Transcreva fielmente, do trecho do documento sobre o filme Que Horas ela Volta?, toda a passagem que vai de "O filme Que" até "o Governo Federal!".
==== Trecho do documento ====
O filme Que Horas ela Volta? é significativo e relaciona-se de modo direto com o atual momento pelo qual nossa política passa, pois se evidencia no ar a Síndrome de Bárbara rondando o Governo Federal!

Veiculou-se no jornal Folha de São Paulo artigo de opinião de membros do Movimento dos Trabalhadores Sem Teto, cujo título é emblemático: Moradia, a primeira vítima de Temer, denunciando o início da temporada de caça aos direitos sociais. Ainda que negado pela Administração Pública tal postura de desconstrução do conjunto de programas e garantias sociais, tem-se a impressão de as relações mantidas com cidadãos beneficiados por tais programas alimentarem-se pela Síndrome de Bárbara. Nos contatos mais diretos mantém-se certa aparência, mas, como no filme, parece que até o perfume utilizado causa repugnância no andar de cima oficial.
==== Extratos de dados ====
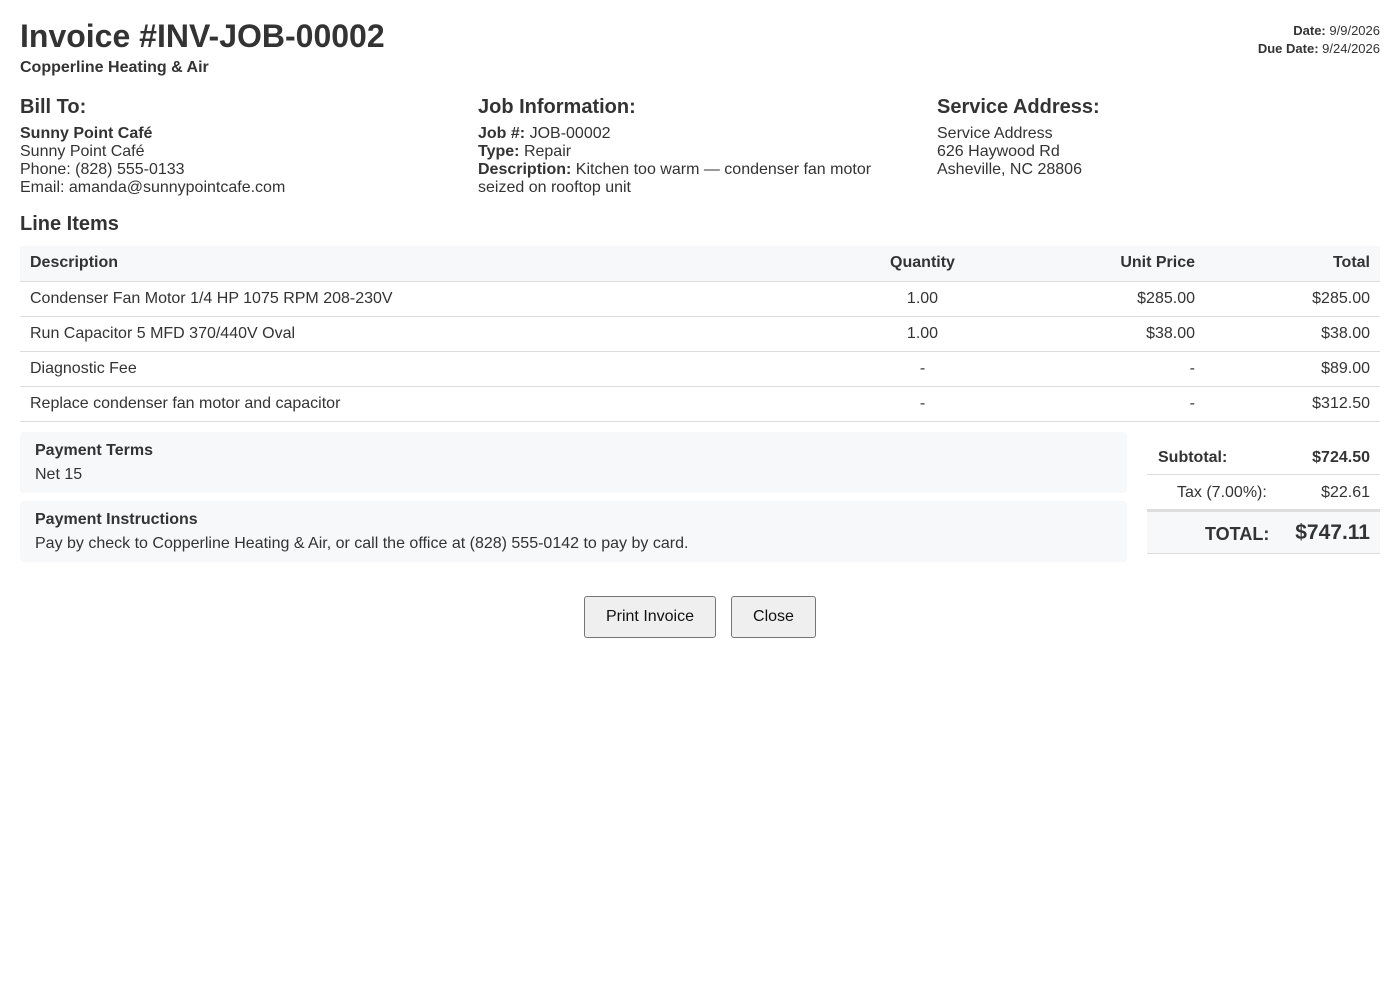 The width and height of the screenshot is (1400, 1008). I want to click on invoice-date-line: Date: 9/9/2026, so click(1319, 31).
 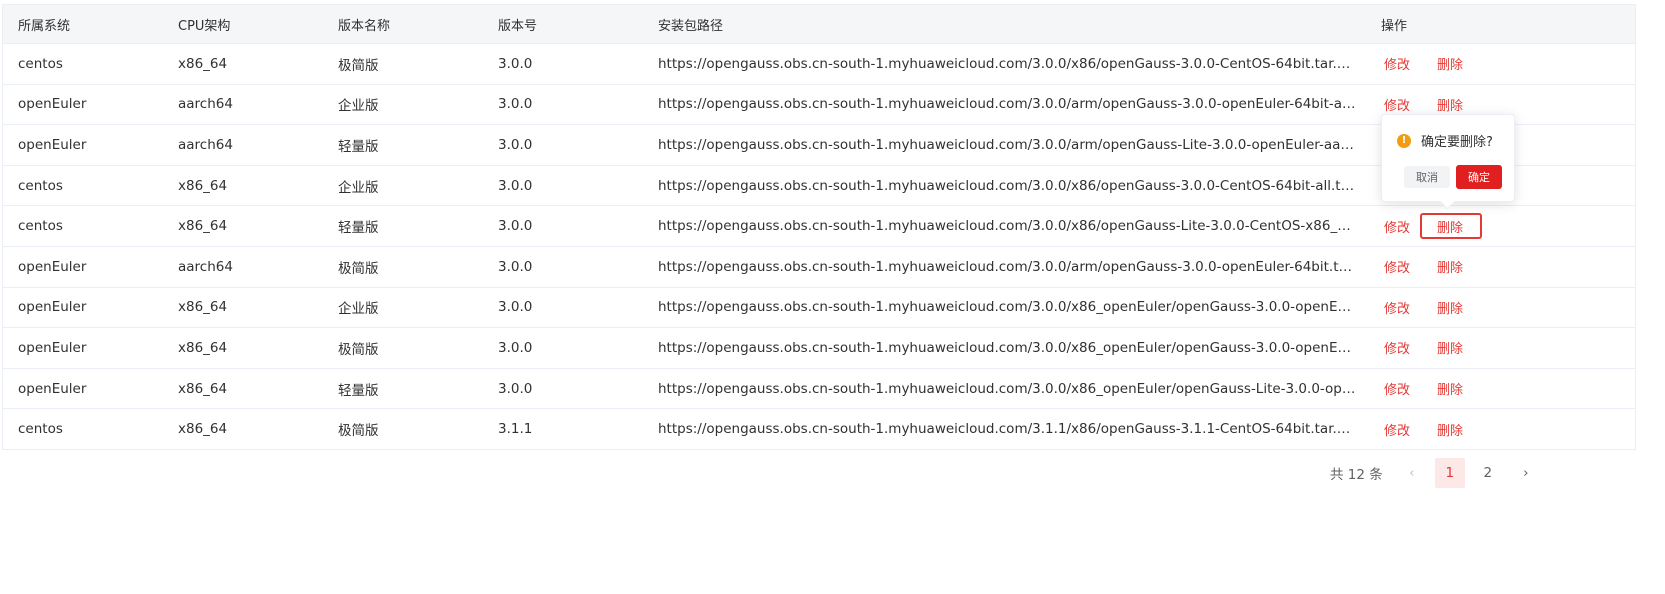 I want to click on prev-page-icon: ‹, so click(x=1412, y=473).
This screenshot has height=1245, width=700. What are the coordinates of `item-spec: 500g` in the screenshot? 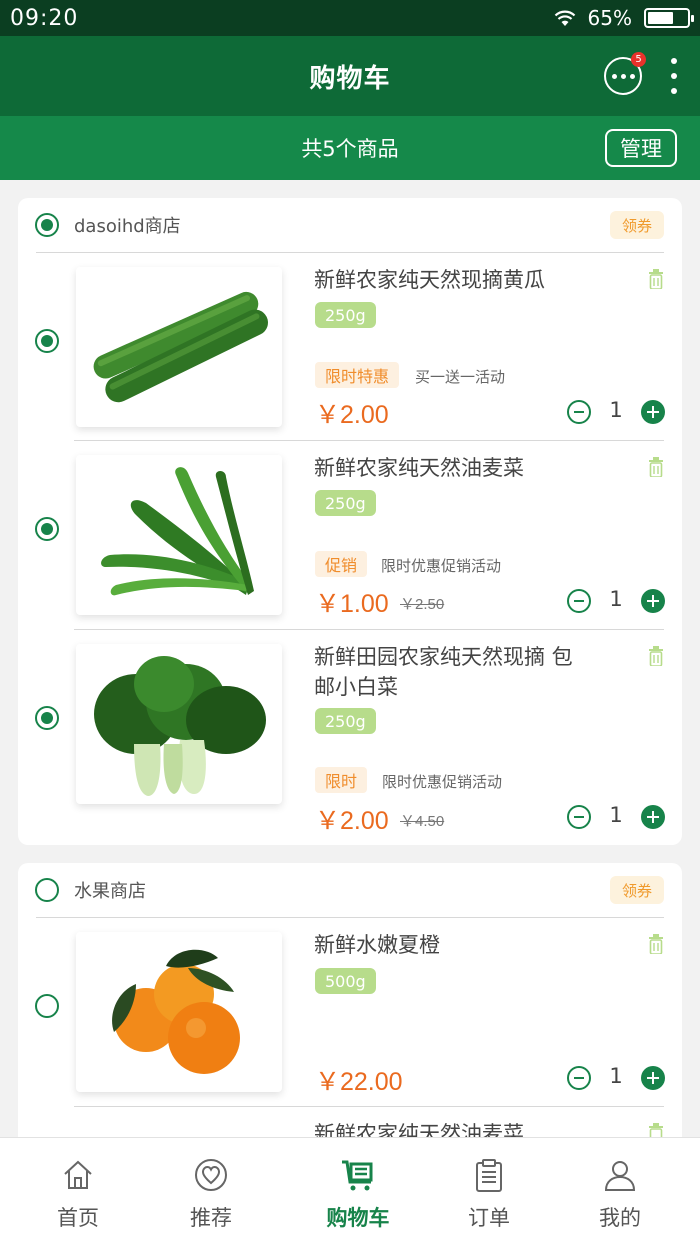 It's located at (346, 981).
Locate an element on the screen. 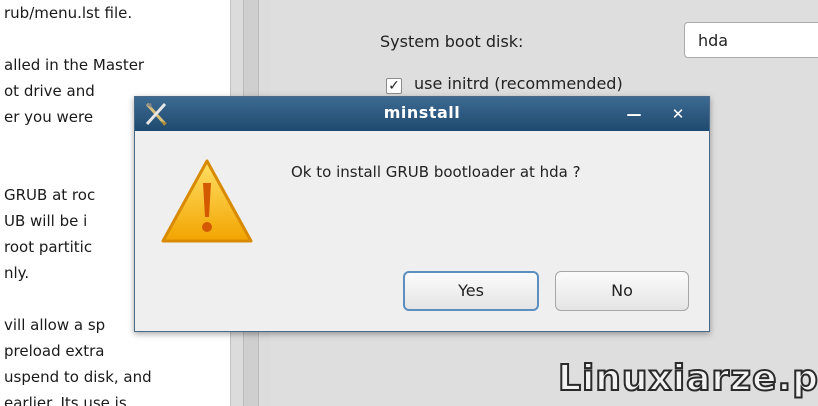 This screenshot has height=406, width=818. initrd-label: use initrd (recommended) is located at coordinates (518, 84).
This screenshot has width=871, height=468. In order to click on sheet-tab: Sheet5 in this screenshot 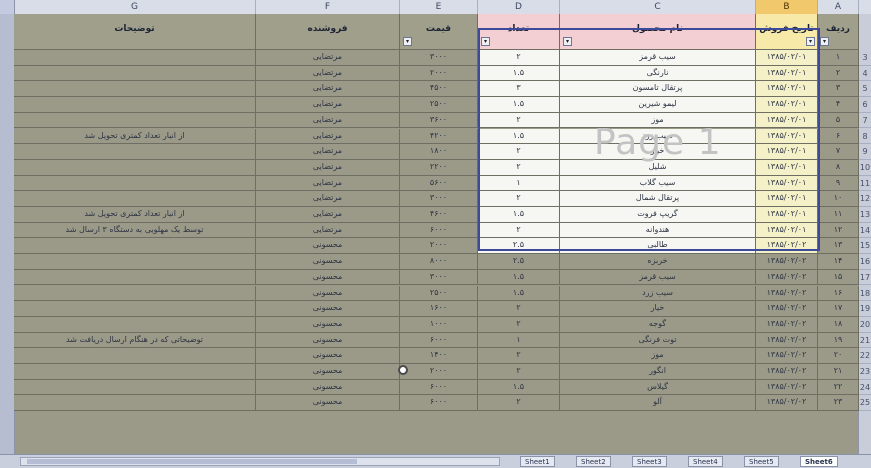, I will do `click(762, 462)`.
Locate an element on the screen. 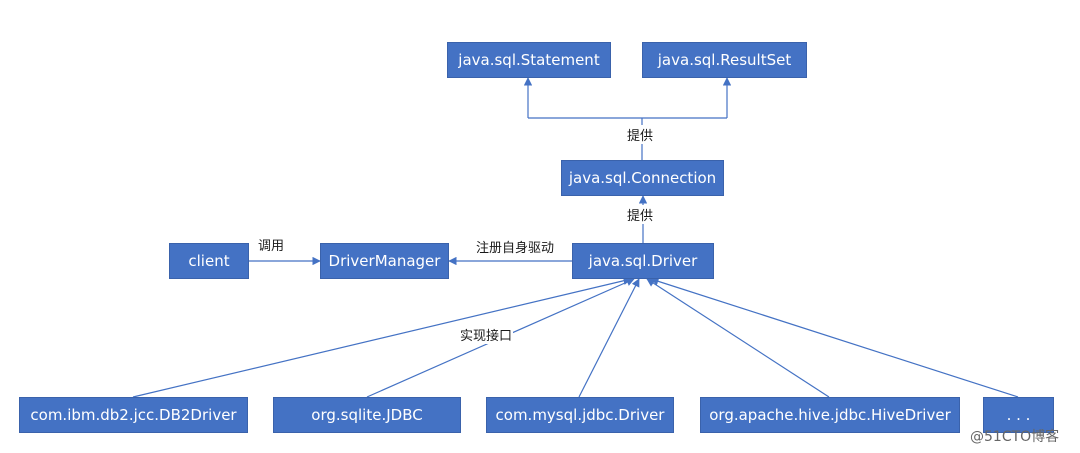  db2-driver-box: com.ibm.db2.jcc.DB2Driver is located at coordinates (134, 415).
====
▶ **A resposta**
O filme Que Horas ela Volta? é significativo e relaciona-se de modo direto com o atual momento pelo qual nossa política passa, pois se evidencia no ar a Síndrome de Bárbara rondando o Governo Federal!